- Page extract -
● ● ● ● ●
Affidavits submitted by defendants Van de Kamp, Koenig, Rowland, Carroll, and Ylst along with their motion for summary judgment establish that none of these defendants were personally involved in the decision to extradite Churchill or in evaluating the accuracy forming the basis for the extradition request. In his opposition to the summary judgment, Churchill asserts that these defendants were responsible for the actions of their subordinates which resulted in his allegedly illegal extradition form New York. Accordingly, Churchill's theory of liability rests solely on the doctrine of respondeat superior.

Liability under section 1983, however, arises only upon a showing of personal involvement by the defendant in the alleged constitutional violations; there is no respondeat superior liability. Taylor v. List, 880 F.2d 1040, 1045 (9th Cir. 1989). A supervisor is liable under section 1983 only if he "participated in or directed the violations, or knew of the violations and failed to act to prevent them." Id. Therefore, the district court did not err by granting summary judgment in favor of these five defendants. See id.
● ● ● ● ●
- Data extract -
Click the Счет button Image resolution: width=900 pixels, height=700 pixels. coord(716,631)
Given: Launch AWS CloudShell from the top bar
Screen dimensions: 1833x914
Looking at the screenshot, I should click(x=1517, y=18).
● ● ● ● ●
- The exercise -
According to the extradition ruling, why did the district court not err in granting summary judgment to Van de Kamp, Koenig, Rowland, Carroll, and Ylst? Answer in one to three sentences.

- Response -
Their affidavits showed that none of them was personally involved in the decision to extradite Churchill, so his claim against them rested solely on respondeat superior. Section 1983 liability requires a defendant's personal involvement in the alleged violations and allows no respondeat superior liability. A supervisor is liable only if he participated in or directed the violations, or knew of them and failed to act to prevent them.